■ **Excerpted text**
----------

All fat is NOT created equal!
Fat is one of the three critical macro-nutrients; along with protein and carbohydrates. Some fats are super-health-boosting and others are super-health-busting.
Health-building fats support your brain, hormones, immune system, heart health, and mood. Health-busting fats, yep you guessed it, pretty much bust all of these (brain, hormones, immune system, heart health, and mood). This is why the information I’m sharing today is so important.
As a general rule, fats from whole foods that are the least processed will be the healthiest for you. You already knew that, right?
So, let me give you a definitive list of the fats to use, and the fats to ditch.
These fats come from:
- Nuts and seeds (hemp, flax, and chia)
- Grass-fed animals, eggs
I use “virgin” oils, and here’s why. Getting the oil out of a whole food involves some processing. Sometimes it’s by squeezing, or heating. Other times it’s by using chemical solvents. The word “virgin” is used to show minimal processing (and no solvents!).
According to the World Health Organization’s Codex Alimentarius:
“Virgin fats and oils are edible vegetable fats, and oils obtained, without altering the nature of the oil, by mechanical procedures, e.g., expelling or pressing, and the application of heat only. They may be purified by washing with water, settling, filtering and centrifuging only.”

----------

■ **Extracted material**
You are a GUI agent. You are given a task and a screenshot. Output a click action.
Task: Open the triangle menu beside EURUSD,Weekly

----------

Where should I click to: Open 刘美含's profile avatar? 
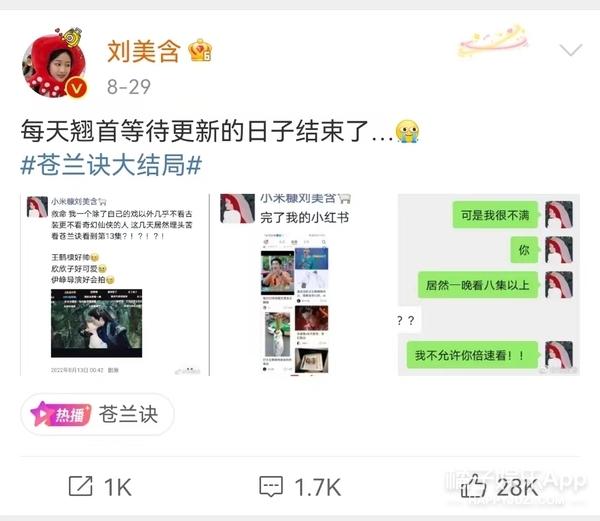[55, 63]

----------

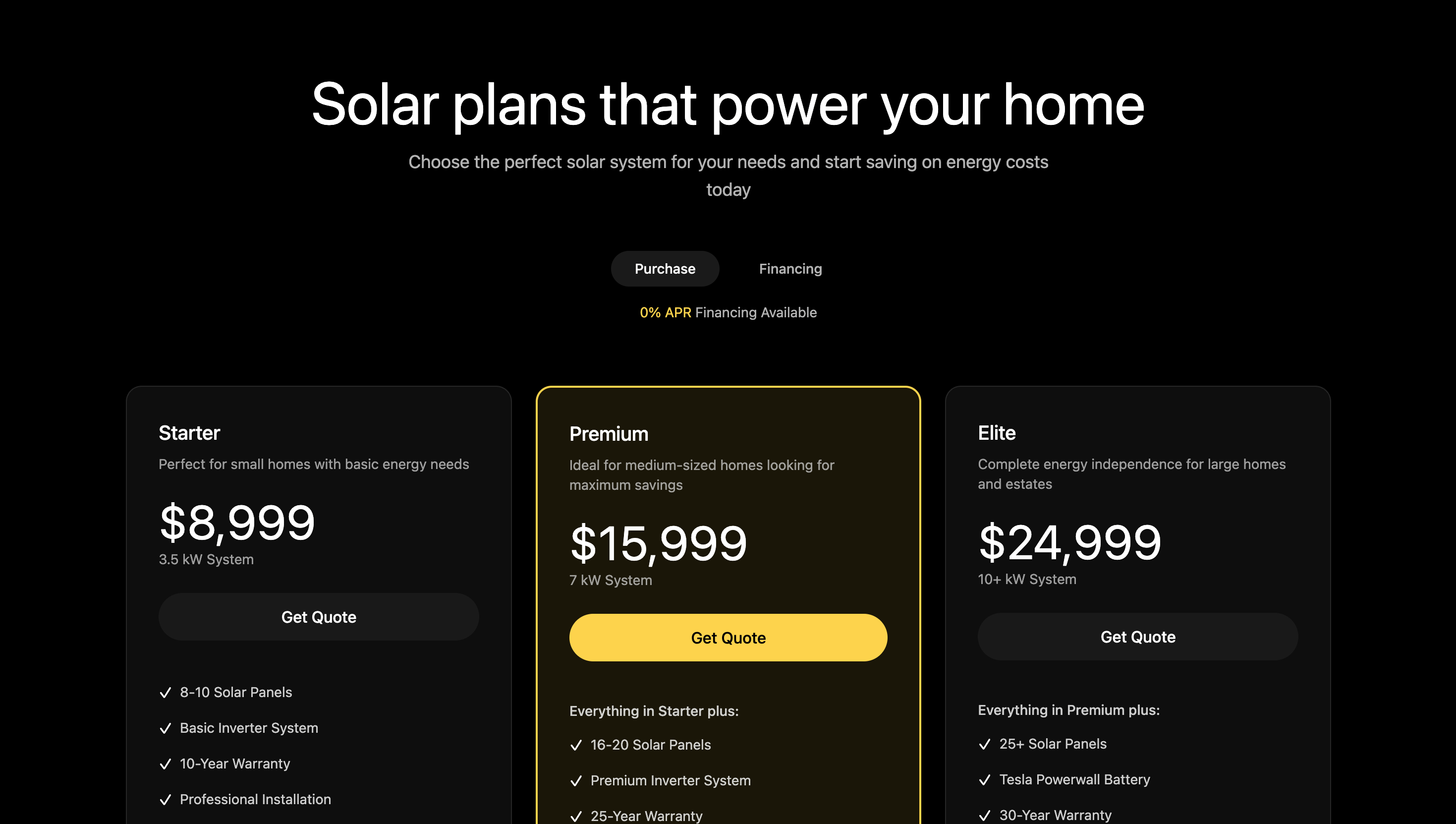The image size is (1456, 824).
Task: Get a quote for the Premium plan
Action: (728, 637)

----------

■ **Task brief**
Extract the passage of the fats article from "As a general" to "flax, and chia)", copying it word for word. The records have no part in this work.

■ **Response**
As a general rule, fats from whole foods that are the least processed will be the healthiest for you. You already knew that, right?
So, let me give you a definitive list of the fats to use, and the fats to ditch.
These fats come from:
- Nuts and seeds (hemp, flax, and chia)